▸ **Brief**
Reproduce word for word everything from the row containing "Where should I click to: Click the Sous-total" down to the row containing "click(x=109, y=359)", including both of those rows.

▸ **Given data**
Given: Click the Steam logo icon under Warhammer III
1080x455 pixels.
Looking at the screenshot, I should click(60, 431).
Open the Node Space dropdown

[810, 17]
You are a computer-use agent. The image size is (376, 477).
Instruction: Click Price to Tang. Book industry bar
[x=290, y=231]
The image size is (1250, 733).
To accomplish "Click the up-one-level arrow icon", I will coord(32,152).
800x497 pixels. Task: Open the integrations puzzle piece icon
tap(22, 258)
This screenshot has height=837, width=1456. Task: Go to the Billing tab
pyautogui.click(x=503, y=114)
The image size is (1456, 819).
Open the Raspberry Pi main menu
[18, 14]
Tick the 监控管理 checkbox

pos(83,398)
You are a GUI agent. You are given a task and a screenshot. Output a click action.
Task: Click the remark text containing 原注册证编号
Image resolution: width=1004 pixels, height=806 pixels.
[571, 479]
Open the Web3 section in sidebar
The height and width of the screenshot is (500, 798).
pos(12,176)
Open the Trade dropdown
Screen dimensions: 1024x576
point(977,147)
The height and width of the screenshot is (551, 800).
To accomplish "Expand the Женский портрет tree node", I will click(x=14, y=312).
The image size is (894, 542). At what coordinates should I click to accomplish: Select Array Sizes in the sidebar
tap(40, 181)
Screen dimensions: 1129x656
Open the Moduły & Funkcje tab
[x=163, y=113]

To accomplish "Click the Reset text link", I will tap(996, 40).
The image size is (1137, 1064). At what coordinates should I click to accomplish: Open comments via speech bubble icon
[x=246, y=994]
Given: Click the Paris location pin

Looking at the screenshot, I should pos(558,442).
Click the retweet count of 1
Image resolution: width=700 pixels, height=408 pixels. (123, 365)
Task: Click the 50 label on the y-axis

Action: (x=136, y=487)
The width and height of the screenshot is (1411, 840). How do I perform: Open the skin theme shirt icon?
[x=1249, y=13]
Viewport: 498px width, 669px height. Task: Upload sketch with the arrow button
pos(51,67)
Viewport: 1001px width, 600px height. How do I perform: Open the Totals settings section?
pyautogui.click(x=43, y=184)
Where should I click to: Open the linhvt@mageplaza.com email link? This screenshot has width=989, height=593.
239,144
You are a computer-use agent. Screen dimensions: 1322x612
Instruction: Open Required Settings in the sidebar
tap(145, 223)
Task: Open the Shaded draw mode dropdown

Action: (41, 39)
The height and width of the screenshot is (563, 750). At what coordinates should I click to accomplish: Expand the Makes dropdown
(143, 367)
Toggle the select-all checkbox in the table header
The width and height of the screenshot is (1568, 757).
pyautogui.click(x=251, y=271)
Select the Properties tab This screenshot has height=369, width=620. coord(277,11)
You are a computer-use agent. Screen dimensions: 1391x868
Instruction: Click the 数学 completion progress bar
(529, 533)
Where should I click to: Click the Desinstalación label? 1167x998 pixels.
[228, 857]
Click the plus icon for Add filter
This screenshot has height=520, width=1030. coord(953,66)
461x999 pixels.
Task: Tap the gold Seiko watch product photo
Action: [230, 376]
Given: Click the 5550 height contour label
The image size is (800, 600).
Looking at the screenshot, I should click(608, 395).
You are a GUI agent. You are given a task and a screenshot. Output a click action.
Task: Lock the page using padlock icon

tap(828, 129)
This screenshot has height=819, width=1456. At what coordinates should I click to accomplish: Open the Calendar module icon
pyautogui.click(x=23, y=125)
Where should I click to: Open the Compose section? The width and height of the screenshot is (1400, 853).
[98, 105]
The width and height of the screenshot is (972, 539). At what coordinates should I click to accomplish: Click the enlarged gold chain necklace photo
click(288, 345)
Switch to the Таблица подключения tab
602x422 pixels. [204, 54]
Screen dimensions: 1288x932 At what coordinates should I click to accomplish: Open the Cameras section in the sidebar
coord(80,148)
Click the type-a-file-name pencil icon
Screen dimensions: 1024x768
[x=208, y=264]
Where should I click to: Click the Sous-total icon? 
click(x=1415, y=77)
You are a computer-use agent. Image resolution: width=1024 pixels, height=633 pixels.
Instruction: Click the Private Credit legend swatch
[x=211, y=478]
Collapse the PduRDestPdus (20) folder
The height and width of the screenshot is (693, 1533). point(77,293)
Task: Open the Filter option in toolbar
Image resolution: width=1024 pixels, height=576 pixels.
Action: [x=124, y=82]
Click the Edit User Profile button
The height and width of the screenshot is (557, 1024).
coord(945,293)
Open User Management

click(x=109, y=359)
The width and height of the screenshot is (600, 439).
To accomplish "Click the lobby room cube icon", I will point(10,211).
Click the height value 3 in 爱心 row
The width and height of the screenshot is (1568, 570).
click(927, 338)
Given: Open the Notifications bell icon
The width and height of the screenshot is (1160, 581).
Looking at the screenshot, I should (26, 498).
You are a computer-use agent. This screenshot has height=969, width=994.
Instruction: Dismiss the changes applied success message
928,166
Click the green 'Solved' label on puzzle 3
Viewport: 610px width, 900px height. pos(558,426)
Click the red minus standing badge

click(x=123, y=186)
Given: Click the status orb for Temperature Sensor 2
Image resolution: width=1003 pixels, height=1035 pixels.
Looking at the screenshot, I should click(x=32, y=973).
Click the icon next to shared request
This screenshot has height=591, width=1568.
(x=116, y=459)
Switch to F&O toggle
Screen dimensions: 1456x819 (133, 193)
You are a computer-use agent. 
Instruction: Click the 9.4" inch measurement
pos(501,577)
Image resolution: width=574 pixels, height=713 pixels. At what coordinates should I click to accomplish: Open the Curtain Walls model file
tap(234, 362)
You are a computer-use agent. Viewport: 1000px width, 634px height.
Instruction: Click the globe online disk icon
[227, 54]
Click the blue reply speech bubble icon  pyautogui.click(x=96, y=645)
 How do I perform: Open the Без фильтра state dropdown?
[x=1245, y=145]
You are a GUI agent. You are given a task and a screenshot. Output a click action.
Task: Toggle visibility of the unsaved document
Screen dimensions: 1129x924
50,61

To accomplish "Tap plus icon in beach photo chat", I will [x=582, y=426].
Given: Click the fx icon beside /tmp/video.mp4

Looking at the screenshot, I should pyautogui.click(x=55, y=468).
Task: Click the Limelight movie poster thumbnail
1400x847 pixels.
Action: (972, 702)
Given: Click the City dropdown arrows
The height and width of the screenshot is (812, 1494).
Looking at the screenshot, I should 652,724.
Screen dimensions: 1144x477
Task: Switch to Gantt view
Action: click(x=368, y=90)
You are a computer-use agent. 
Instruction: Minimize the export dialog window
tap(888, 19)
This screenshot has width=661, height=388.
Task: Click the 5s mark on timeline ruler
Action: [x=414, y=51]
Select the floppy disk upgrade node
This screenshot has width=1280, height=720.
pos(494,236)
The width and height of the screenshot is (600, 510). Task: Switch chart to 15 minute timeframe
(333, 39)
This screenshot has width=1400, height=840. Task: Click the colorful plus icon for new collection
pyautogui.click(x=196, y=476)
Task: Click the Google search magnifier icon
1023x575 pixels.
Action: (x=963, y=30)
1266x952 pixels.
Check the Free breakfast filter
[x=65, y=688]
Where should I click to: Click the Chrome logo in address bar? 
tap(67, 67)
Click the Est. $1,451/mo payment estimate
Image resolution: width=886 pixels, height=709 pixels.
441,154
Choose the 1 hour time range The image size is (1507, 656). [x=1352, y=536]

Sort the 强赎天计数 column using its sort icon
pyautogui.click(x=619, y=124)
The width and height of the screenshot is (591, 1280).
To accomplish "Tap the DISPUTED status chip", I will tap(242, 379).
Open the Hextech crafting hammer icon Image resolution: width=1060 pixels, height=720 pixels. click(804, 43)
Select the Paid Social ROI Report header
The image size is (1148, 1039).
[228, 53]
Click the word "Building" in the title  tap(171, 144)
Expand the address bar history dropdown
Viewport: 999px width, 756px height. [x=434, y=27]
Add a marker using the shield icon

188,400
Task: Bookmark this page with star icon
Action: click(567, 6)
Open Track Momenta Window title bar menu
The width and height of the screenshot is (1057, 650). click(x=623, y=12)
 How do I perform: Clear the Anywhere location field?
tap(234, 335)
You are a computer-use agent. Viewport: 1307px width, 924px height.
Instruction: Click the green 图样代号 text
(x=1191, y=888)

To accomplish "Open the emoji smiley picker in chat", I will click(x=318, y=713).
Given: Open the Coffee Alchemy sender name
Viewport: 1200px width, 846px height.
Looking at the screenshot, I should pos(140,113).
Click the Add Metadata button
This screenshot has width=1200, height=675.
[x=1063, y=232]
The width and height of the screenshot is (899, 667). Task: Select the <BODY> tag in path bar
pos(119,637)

▸ **Task response**
Where should I click to: Click the Sous-total icon? 
click(x=1415, y=77)
You are a computer-use agent. Image resolution: width=1024 pixels, height=633 pixels.
Instruction: Click the Private Credit legend swatch
[x=211, y=478]
Collapse the PduRDestPdus (20) folder
The height and width of the screenshot is (693, 1533). point(77,293)
Task: Open the Filter option in toolbar
Image resolution: width=1024 pixels, height=576 pixels.
Action: [x=124, y=82]
Click the Edit User Profile button
The height and width of the screenshot is (557, 1024).
coord(945,293)
Open User Management

click(x=109, y=359)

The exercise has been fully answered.